Context
BrightCart, an e-commerce platform for SMB merchants, wants an AI assistant inside its customer support chat to improve customer satisfaction for order, refund, shipping, and account questions. The current bot has fast response times but low trust because it sometimes gives confident but incorrect policy answers.
Constraints
- p95 latency: 2,500ms end-to-end
- Cost ceiling: $12K/month at 400K support conversations/month
- Customer satisfaction target: +4 point lift in post-chat CSAT
- Hallucination ceiling: <2% on policy and refund questions
- Escalation rate must not increase by more than 1 percentage point
- Must resist prompt injection from user messages and retrieved documents
- Must not expose PII or internal-only policy notes
Available Resources
- 80K help-center articles, policy pages, and macro templates
- 2 years of anonymized support tickets with CSAT, escalation outcome, and resolution tags
- Structured order metadata (order status, shipment ETA, refund eligibility)

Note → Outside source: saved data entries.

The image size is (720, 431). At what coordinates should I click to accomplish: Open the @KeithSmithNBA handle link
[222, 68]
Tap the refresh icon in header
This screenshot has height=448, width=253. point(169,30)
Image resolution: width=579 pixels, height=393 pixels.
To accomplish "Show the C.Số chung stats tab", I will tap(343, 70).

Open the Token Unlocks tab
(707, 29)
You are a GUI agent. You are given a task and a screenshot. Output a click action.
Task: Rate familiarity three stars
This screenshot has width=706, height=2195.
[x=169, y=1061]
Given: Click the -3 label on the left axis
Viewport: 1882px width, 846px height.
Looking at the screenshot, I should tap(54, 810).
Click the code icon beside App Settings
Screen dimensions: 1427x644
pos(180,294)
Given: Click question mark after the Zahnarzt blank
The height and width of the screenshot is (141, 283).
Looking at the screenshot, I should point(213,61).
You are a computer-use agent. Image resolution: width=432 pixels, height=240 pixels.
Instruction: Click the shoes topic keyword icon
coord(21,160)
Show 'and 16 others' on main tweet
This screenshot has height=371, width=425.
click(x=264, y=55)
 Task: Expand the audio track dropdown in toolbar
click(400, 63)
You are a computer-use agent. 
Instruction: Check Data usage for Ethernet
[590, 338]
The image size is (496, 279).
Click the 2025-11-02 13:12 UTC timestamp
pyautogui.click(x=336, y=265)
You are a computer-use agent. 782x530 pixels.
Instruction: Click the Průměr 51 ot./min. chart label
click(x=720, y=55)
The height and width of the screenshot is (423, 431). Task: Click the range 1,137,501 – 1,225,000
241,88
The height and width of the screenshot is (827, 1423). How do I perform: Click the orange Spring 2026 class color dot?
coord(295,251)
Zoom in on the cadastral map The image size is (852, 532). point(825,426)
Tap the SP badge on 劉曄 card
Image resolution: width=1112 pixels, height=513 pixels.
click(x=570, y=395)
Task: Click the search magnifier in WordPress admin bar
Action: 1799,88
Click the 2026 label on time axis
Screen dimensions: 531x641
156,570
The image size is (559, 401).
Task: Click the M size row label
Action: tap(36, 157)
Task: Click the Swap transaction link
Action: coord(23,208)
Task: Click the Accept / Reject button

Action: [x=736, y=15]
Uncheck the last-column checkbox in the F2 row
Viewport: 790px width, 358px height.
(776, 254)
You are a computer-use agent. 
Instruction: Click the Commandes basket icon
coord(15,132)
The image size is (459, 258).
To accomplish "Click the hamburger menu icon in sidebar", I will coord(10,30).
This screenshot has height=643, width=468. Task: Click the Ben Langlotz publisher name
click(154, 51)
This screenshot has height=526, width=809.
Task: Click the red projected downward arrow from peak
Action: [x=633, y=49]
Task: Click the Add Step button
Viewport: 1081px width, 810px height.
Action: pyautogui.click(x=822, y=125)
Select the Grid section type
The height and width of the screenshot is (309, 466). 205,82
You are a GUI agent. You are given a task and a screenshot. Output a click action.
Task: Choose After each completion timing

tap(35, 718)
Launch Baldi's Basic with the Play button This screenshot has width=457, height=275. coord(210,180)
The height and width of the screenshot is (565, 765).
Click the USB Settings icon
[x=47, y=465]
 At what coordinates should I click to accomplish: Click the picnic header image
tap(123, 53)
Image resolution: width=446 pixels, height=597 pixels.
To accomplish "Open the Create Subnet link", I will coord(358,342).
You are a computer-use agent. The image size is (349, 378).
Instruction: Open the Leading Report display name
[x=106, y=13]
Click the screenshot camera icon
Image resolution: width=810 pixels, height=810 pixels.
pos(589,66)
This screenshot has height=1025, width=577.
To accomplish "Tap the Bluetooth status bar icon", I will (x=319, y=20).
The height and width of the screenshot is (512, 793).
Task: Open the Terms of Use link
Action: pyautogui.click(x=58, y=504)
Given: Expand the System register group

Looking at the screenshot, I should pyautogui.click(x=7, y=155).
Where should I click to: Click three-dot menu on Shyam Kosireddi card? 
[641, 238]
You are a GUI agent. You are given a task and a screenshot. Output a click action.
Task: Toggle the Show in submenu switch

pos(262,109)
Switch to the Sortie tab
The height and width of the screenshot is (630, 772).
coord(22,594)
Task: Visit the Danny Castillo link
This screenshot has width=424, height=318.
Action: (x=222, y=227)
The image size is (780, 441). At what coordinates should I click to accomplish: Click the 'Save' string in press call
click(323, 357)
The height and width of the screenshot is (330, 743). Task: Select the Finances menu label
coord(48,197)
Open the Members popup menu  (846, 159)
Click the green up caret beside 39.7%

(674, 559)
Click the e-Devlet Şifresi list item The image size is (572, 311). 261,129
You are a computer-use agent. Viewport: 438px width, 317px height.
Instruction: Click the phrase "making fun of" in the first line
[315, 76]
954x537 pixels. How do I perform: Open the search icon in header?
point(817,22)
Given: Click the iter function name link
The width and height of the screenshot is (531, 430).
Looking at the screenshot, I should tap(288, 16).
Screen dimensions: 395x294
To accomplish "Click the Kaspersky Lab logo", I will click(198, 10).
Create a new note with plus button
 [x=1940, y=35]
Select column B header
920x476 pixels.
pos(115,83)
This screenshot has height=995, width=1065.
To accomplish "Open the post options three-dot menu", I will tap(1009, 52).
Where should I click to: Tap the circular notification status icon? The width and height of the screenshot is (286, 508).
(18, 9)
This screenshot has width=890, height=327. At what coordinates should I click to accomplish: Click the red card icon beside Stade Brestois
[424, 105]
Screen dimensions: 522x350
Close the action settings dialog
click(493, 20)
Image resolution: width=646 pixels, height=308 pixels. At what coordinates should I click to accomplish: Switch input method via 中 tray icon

- Approved models: GPT-4.1-mini for generation, text-embedding-3-large for embeddings
- Existing hybrid search stack (BM25 + vector search)
Task
- Design an LLM-powered support assistant that uses retrieval and available structured data to improve customer satisfaction while staying within latency and cost limits.
- Write the system prompt for grounded answers, safe refusal behavior, and clear escalation rules when the answer is uncertain or policy-sensitive.
- Define an evaluation plan before architecture: include offline quality and safety evaluation, plus online metrics tied to CSAT, containment, and escalation.
- Estimate request-level and monthly cost/latency, and explain what you would change if the system misses either budget.
- Identify key failure modes, especially hallucinated policy answers, prompt injection, stale policies, and PII leakage, and propose mitigations.